In article <26a858b9@ralf> Ralf.Brown@B.GP.CS.CMU.EDU writes:
>In article <1990Jul20.230335.22816@ddsw1.MCS.COM>, andyross@ddsw1.MCS.COM (Andrew Rossmann) wrote:
>}  For the 286, it tries the SMSW DX instruction (whatever that does.)
>}  The code come from a program by Robert Collins, and I just made a few
>}changes to fit INFOPLUS (and fix the 386 problem!)
>
>Unfortunately, your program will fail miserably on my system (and about a
>million others), because I am running QEMM-386.  QEMM runs in protected mode
>with DOS in virtual-86 mode.  Any invalid opcode exception that your
>program generated invokes the QEMM exception handler, NOT YOURS.  And the
>QEMM exception handler gives the choice of terminating or rebooting.  I
>expect similar behavior from 386^Max, CEMM, AllCharge386, MICEMM, ....
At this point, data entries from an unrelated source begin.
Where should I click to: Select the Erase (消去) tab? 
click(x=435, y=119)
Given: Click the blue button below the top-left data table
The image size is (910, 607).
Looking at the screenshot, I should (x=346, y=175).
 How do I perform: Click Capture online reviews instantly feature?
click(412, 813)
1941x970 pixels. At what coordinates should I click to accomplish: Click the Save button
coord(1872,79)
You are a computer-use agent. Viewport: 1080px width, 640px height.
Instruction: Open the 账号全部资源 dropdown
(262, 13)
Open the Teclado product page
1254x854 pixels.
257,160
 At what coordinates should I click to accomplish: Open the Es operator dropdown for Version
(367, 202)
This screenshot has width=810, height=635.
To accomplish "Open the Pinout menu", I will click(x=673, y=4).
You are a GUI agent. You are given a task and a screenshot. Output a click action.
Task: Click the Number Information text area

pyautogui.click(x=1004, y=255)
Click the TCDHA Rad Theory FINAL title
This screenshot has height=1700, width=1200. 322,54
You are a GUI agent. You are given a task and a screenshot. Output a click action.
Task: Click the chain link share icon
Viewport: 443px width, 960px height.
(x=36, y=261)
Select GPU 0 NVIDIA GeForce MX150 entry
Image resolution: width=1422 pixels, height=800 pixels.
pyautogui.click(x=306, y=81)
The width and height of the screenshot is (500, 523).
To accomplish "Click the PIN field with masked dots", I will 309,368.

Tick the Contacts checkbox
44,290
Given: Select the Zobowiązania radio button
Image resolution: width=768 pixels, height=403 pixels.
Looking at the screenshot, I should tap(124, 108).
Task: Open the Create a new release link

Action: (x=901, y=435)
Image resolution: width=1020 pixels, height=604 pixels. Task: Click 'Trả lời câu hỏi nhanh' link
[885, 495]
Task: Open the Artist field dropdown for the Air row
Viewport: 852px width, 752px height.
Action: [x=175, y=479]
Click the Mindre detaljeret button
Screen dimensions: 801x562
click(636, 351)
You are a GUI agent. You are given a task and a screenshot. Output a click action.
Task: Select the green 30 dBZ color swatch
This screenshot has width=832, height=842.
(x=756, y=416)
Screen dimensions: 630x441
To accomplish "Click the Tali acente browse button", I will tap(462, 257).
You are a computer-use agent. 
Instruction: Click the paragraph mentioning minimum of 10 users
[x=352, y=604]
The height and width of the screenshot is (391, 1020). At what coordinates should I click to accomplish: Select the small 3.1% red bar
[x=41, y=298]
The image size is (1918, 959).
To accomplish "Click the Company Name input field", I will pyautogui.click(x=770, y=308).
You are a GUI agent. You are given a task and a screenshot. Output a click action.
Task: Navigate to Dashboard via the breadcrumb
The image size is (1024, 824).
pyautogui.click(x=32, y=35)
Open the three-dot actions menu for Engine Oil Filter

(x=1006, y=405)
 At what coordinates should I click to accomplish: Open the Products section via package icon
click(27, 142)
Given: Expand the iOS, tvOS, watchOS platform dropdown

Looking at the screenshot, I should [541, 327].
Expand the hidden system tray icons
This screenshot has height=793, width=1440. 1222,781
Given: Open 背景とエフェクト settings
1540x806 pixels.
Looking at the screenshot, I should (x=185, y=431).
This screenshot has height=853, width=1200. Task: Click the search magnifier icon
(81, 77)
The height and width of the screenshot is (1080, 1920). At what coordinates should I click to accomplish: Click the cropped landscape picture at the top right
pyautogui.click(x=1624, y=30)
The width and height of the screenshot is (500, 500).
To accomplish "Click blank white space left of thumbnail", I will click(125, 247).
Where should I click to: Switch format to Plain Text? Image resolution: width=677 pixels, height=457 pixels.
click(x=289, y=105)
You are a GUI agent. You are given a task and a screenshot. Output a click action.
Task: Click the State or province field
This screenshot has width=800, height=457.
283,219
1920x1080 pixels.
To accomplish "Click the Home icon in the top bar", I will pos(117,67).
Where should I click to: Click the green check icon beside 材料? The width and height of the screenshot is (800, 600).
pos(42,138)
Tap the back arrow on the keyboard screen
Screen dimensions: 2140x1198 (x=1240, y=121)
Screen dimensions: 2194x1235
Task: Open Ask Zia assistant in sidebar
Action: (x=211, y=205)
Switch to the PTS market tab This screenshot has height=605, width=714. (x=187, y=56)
   The SMSW instruction will fail if executed on less than a 286, so it
is a safe test even in the presence of QEMM.  As a bonus, the low-order bit
of the MSW (machine status word) is the protected-mode flag.  The only way
it can be set under DOS is if a 386 is running in virtual-86 mode.  So, if
the bit is set, you are on a 386.  If it isn't, you are either on a 286 or
386 in real mode, and it is safe to try a 386 instruction and trap the
interrupt.

 -David Hinds
  dhinds@popserver.stanford.edu